§ **Written problem**
Reproduce the records from the line containing "Collapse the Bottom Shape section header" through the line containing "Action: (617, 15)", keeping both of those lines.

-- Start Provided information --

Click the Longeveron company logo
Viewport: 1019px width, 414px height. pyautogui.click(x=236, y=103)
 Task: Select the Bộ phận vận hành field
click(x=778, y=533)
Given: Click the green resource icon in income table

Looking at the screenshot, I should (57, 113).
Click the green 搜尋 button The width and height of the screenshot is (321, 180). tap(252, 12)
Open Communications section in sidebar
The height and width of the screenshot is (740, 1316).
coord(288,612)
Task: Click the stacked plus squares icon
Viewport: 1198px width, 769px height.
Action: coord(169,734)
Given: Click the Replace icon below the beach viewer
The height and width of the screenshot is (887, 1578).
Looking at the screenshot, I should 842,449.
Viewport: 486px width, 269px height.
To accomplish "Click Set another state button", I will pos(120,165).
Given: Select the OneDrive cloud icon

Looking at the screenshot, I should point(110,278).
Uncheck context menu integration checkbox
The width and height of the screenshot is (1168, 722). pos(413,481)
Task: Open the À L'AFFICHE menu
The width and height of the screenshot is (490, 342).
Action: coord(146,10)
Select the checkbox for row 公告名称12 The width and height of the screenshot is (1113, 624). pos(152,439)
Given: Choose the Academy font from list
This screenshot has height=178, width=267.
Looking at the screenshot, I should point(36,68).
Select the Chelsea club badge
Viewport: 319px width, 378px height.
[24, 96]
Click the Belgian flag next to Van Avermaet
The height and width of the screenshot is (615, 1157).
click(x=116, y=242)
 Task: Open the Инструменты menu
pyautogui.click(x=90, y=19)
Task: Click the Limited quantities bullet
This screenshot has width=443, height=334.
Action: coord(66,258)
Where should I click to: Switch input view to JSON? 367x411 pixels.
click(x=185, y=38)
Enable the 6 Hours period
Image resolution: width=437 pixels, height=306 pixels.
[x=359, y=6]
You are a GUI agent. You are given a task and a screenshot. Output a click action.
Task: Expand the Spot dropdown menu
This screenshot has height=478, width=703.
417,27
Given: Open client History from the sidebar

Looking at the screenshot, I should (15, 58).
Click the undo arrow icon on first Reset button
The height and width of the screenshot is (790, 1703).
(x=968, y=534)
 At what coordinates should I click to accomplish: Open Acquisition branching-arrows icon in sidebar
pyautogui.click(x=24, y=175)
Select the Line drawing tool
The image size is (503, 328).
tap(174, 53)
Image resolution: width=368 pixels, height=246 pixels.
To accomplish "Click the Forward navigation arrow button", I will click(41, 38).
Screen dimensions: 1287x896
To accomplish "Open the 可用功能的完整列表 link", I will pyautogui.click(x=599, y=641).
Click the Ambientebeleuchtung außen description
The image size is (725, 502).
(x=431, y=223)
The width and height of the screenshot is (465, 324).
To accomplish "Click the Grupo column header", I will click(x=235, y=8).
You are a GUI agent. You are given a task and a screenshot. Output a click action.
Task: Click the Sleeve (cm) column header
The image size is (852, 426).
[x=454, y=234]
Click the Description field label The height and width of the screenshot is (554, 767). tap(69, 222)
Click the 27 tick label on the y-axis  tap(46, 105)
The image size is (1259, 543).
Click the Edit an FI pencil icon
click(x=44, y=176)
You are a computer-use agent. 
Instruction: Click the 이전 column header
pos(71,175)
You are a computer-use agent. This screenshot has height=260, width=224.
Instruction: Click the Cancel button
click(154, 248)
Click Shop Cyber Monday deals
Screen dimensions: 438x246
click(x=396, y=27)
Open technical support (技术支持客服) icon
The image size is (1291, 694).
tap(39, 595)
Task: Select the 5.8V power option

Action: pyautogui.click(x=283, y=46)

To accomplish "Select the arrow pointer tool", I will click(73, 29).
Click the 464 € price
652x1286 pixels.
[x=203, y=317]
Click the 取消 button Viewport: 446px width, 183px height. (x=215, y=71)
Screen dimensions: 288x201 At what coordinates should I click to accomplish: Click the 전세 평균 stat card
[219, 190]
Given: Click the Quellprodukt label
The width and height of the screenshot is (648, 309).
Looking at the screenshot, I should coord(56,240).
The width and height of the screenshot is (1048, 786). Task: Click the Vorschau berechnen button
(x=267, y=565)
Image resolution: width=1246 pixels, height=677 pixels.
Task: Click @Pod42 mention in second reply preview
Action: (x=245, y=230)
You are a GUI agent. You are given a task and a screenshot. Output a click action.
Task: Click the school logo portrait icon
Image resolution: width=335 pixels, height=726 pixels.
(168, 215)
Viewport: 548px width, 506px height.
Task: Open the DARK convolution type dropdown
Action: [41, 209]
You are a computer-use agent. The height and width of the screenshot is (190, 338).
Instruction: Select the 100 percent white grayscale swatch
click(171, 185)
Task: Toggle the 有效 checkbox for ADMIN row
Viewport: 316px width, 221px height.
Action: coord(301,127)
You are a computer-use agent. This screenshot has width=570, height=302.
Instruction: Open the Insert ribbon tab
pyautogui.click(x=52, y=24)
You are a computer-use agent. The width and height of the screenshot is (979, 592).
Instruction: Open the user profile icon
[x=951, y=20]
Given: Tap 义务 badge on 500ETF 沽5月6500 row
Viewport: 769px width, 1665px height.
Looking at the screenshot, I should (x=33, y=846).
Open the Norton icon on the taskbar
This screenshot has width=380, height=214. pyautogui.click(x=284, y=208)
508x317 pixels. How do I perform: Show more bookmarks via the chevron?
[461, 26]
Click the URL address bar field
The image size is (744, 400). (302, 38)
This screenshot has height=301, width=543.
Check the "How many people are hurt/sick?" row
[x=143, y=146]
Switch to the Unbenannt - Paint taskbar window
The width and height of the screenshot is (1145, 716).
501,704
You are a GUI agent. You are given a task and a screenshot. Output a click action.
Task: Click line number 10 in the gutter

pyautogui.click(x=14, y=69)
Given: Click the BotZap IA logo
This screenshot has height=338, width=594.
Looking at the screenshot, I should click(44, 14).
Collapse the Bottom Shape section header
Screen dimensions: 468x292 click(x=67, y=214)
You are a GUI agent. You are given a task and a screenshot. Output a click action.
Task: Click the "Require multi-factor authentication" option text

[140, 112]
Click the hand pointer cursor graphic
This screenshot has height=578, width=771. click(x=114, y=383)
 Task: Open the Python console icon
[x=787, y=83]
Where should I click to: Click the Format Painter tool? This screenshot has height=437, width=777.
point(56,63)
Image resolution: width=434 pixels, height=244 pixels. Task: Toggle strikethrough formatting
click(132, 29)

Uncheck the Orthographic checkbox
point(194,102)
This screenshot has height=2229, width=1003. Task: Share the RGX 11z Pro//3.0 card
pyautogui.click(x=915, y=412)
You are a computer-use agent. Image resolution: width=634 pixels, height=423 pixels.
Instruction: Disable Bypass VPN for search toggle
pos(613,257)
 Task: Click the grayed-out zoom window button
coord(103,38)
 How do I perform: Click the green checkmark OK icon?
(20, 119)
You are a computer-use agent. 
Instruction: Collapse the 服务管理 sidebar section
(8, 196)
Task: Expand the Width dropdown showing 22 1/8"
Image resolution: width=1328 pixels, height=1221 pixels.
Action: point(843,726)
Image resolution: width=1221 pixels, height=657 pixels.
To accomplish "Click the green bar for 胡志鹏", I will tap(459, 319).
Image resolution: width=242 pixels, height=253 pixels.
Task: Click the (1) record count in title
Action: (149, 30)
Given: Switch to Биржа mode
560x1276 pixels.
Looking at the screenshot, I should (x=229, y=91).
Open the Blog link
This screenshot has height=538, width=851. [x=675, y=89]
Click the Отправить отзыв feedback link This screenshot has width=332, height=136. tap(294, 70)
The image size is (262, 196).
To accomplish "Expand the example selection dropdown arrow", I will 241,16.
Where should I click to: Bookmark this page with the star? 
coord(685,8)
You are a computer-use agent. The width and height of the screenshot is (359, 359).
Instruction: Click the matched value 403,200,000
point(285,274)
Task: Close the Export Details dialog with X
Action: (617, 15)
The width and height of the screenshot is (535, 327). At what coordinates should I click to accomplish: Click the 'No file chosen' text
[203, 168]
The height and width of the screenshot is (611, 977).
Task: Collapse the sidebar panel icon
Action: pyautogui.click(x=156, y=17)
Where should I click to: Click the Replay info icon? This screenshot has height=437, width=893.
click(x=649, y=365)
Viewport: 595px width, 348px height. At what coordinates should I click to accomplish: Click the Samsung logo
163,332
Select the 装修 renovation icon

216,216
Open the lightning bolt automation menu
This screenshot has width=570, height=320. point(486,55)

-- End Provided information --

§ **Written answer**
Collapse the Bottom Shape section header
Screen dimensions: 468x292 click(x=67, y=214)
You are a GUI agent. You are given a task and a screenshot. Output a click action.
Task: Click the "Require multi-factor authentication" option text

[140, 112]
Click the hand pointer cursor graphic
This screenshot has height=578, width=771. click(x=114, y=383)
 Task: Open the Python console icon
[x=787, y=83]
Where should I click to: Click the Format Painter tool? This screenshot has height=437, width=777.
point(56,63)
Image resolution: width=434 pixels, height=244 pixels. Task: Toggle strikethrough formatting
click(132, 29)

Uncheck the Orthographic checkbox
point(194,102)
This screenshot has height=2229, width=1003. Task: Share the RGX 11z Pro//3.0 card
pyautogui.click(x=915, y=412)
You are a computer-use agent. Image resolution: width=634 pixels, height=423 pixels.
Instruction: Disable Bypass VPN for search toggle
pos(613,257)
 Task: Click the grayed-out zoom window button
coord(103,38)
 How do I perform: Click the green checkmark OK icon?
(20, 119)
You are a computer-use agent. 
Instruction: Collapse the 服务管理 sidebar section
(8, 196)
Task: Expand the Width dropdown showing 22 1/8"
Image resolution: width=1328 pixels, height=1221 pixels.
Action: point(843,726)
Image resolution: width=1221 pixels, height=657 pixels.
To accomplish "Click the green bar for 胡志鹏", I will tap(459, 319).
Image resolution: width=242 pixels, height=253 pixels.
Task: Click the (1) record count in title
Action: (149, 30)
Given: Switch to Биржа mode
560x1276 pixels.
Looking at the screenshot, I should (x=229, y=91).
Open the Blog link
This screenshot has height=538, width=851. [x=675, y=89]
Click the Отправить отзыв feedback link This screenshot has width=332, height=136. tap(294, 70)
The image size is (262, 196).
To accomplish "Expand the example selection dropdown arrow", I will 241,16.
Where should I click to: Bookmark this page with the star? 
coord(685,8)
You are a computer-use agent. The width and height of the screenshot is (359, 359).
Instruction: Click the matched value 403,200,000
point(285,274)
Task: Close the Export Details dialog with X
Action: (617, 15)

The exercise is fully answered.